- Exercise goal: From the line containing "Image resolution: width=666" down to the last line of the material, output each line exactly as it appears, excluding pictures.

- Material provided:
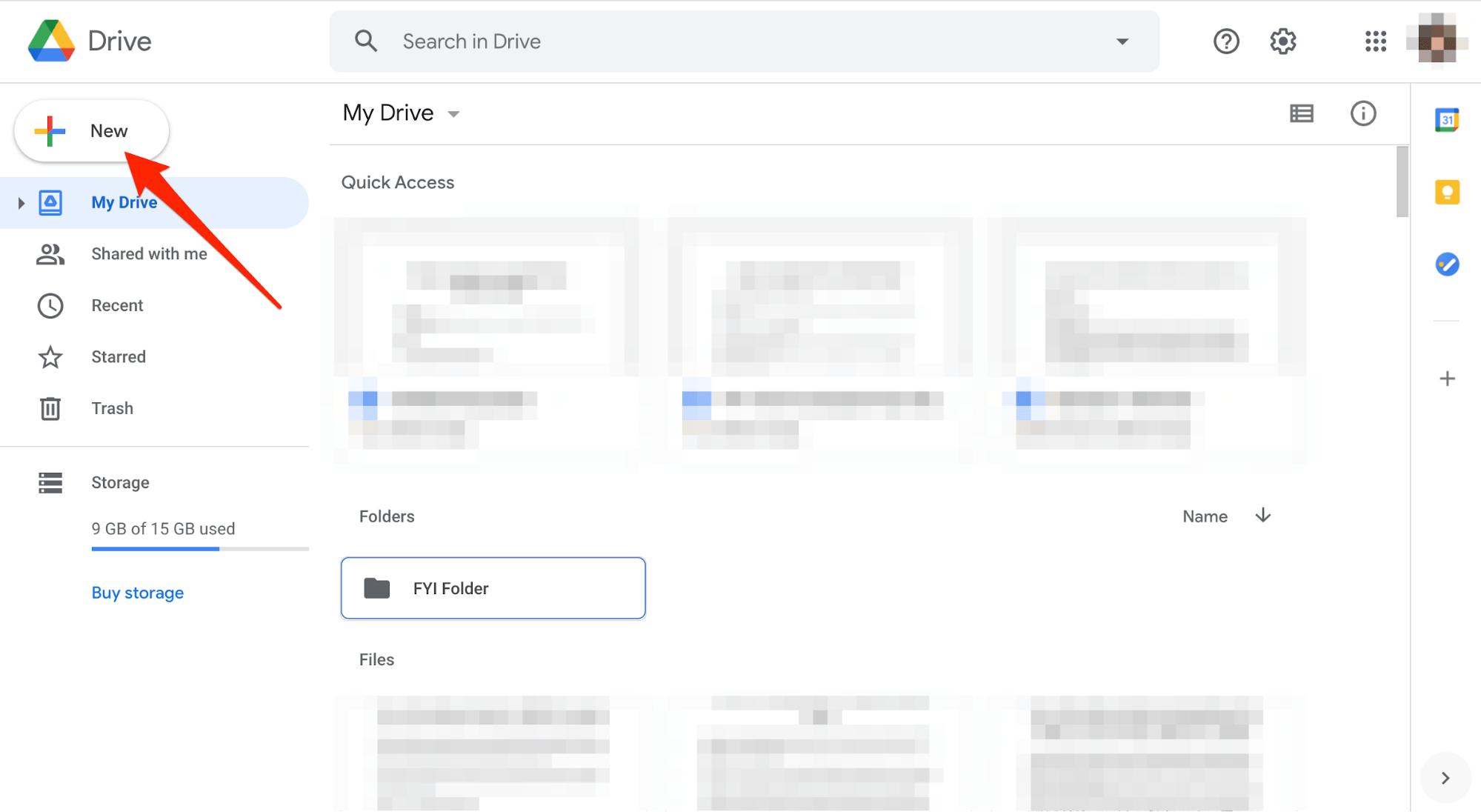This screenshot has height=812, width=1481.
Task: Open Recent files section
Action: [x=116, y=305]
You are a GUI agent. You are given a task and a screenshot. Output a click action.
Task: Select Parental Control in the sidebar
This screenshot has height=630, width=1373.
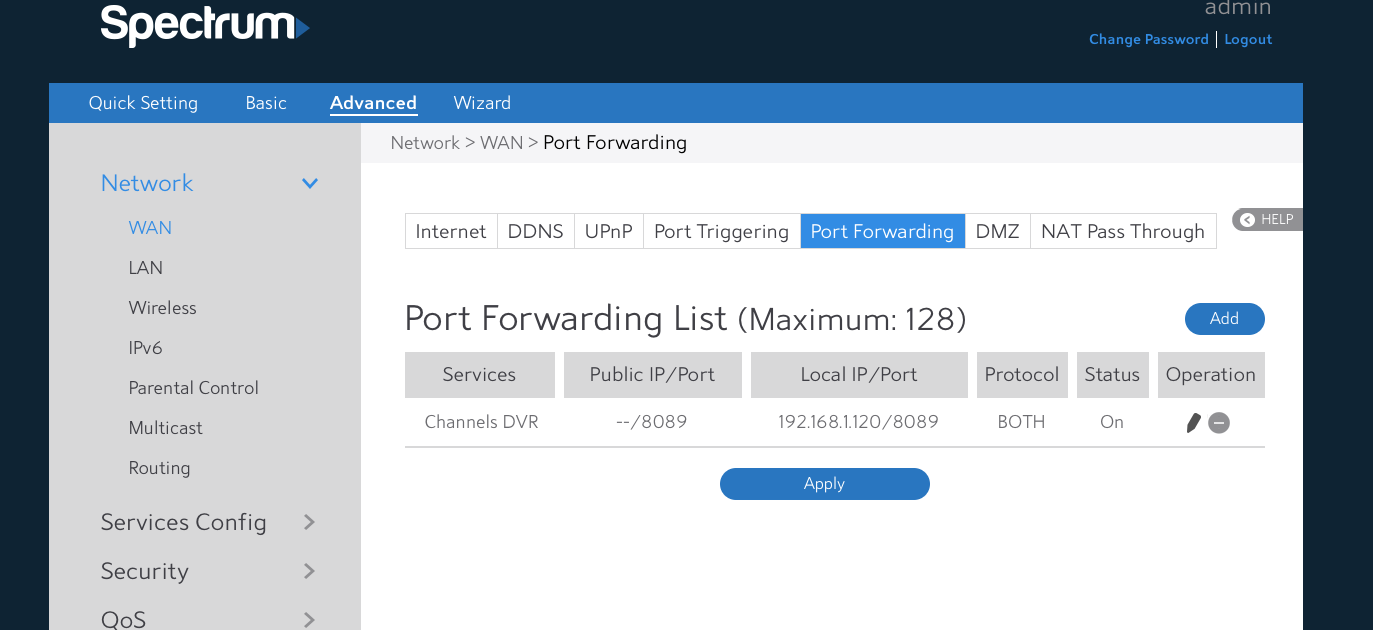[x=193, y=388]
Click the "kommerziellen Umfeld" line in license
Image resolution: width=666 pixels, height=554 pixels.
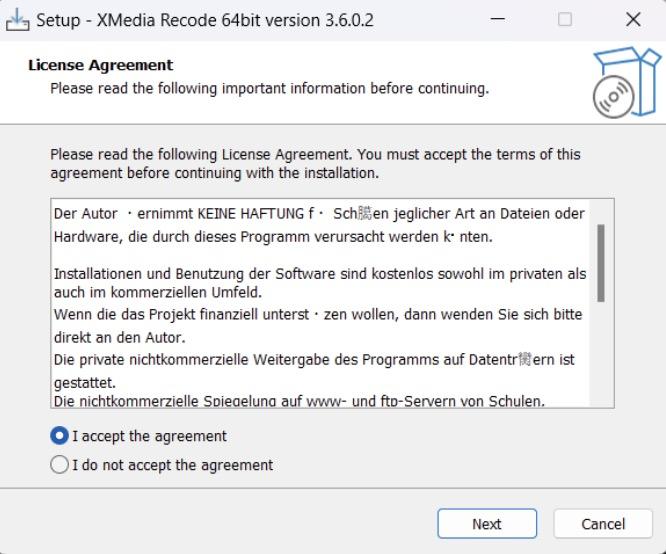click(186, 292)
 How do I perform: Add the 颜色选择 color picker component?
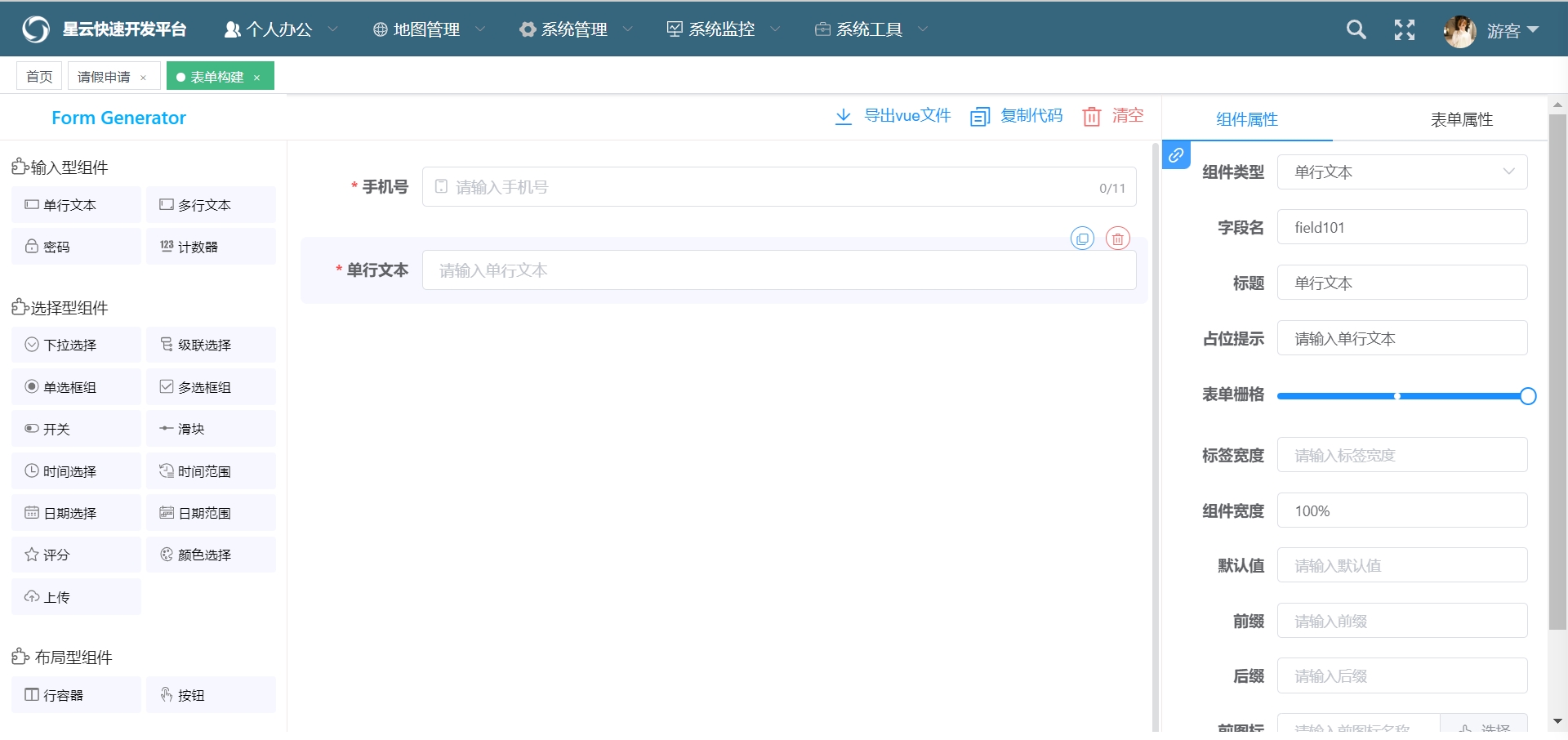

- Task response:
Image resolution: width=666 pixels, height=554 pixels.
click(186, 292)
 How do I perform: Add the 颜色选择 color picker component?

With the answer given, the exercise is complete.